Jul 28, 2008 (CIDRAP News) The US Food and Drug Administration (FDA) recently said jalapeno peppers grown in the United States are safe to eat, in view of findings that suggest the contaminated peppers responsible for many illnesses in the nationwide Salmonella outbreak came only from Mexican sources.
The latest advisory is based on evidence from the trace-back investigation, the FDA said in a Jul 25 press release. A comparison of harvest dates with the dates when people became ill pointed to Mexico as the source of a contaminated jalapeno pepper matching the outbreak strain that was found at a McAllen, Tex., produce distributor. The FDA also said investigators have ruled out the distributor, Agricola Zarigoza, as the original source of the contamination.
David Acheson, MD, associate commissioner for foods at the FDA, said clusters of illnesses in the outbreak all suggested Mexican jalapenos as the source, but not all were sold through Agricola Zarigoza, according to a Jul 26 report from the Associated Press (AP).
The FDA is advising high-risk populations to avoid eating raw jalapeno and Serrano peppers from Mexico and foods that contain them. The group includes infants, people with impaired immune systems, and elderly people.
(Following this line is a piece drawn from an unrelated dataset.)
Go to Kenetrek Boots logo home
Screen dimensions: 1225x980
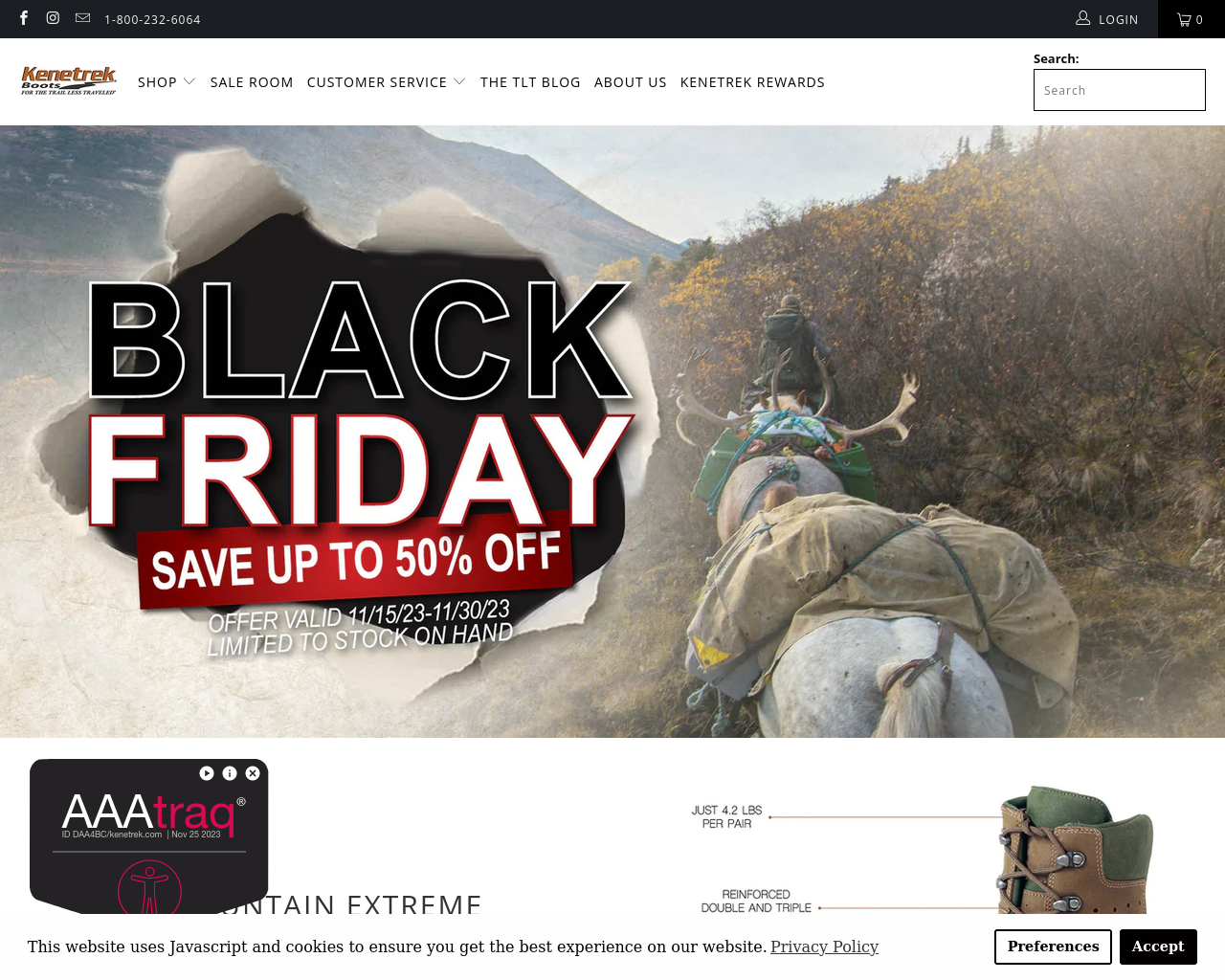tap(69, 81)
Since April, Salmonella enterica serotype Saintpaul, an unusual strain, has sickened hundreds of people in 43 states, the District of Columbia, and Canada. Investigators initially suspected tomatoes. As weeks passed, case-control studies and the emergence of large case clusters pointed more toward hot peppers, though officials have not exonerated tomatoes as a possible source of some of the earlier illnesses.
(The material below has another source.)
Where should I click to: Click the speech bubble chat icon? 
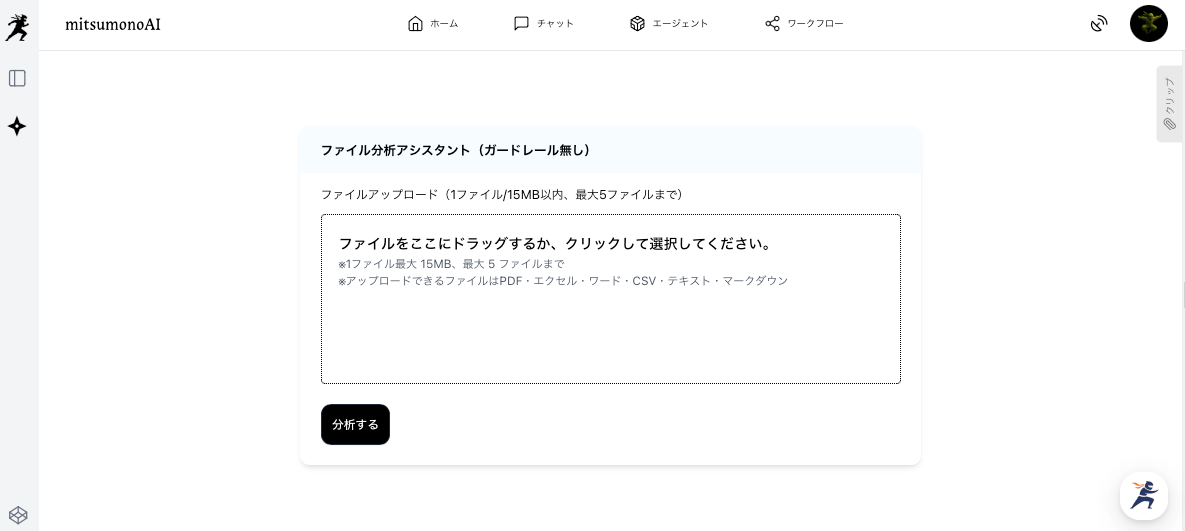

The number of people infected with the outbreak strain has risen to 1,294, according to a Jul 25 update from the Centers for Disease Control and Prevention (CDC). The CDC reported that the latest illness onset date was Jul 11. A least 242 people were hospitalized. Two deaths were possibly linked to the outbreak; both were older men from Texas who had chronic illnesses.
Though the CDC said the outbreak was ongoing, it pointed out that the average number of new illnesses reported each day had slowed from 33 per day in late May and early June to just 31 who became ill on or after Jul 1.